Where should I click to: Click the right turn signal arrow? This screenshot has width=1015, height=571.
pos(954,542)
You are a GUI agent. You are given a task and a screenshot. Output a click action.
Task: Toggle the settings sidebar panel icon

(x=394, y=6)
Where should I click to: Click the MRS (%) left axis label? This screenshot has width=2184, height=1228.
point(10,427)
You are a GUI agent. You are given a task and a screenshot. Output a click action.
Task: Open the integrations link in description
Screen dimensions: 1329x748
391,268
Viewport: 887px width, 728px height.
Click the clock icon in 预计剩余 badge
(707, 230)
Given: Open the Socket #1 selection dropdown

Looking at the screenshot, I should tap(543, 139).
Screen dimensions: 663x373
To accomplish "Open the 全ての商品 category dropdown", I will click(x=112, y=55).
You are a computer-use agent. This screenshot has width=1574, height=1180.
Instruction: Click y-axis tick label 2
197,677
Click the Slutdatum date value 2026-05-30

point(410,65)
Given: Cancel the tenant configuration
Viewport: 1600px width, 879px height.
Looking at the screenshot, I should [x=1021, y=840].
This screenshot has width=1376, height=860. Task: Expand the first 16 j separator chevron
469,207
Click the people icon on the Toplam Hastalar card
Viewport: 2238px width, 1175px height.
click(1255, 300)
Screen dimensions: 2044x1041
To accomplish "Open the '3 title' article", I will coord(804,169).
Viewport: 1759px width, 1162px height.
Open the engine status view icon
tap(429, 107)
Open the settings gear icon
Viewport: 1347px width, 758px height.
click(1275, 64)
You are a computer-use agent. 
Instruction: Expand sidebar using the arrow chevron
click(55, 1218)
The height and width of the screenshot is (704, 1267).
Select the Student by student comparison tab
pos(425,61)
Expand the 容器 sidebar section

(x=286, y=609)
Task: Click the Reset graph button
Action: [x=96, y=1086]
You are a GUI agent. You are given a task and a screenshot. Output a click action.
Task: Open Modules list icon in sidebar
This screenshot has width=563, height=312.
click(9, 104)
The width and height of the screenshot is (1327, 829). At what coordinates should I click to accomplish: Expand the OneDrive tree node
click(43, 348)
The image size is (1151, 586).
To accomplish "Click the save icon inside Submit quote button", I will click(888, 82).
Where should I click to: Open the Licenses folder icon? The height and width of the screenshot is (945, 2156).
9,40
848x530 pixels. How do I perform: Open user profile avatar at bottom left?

====

Description of the task -> Out of the data above, give again only the lines starting at the one holding "Given: Open the Socket #1 selection dropdown" and ending at the one holding "Given: Cancel the tenant configuration", unchanged.

The completed task ->
Given: Open the Socket #1 selection dropdown

Looking at the screenshot, I should tap(543, 139).
Screen dimensions: 663x373
To accomplish "Open the 全ての商品 category dropdown", I will click(x=112, y=55).
You are a computer-use agent. This screenshot has width=1574, height=1180.
Instruction: Click y-axis tick label 2
197,677
Click the Slutdatum date value 2026-05-30

point(410,65)
Given: Cancel the tenant configuration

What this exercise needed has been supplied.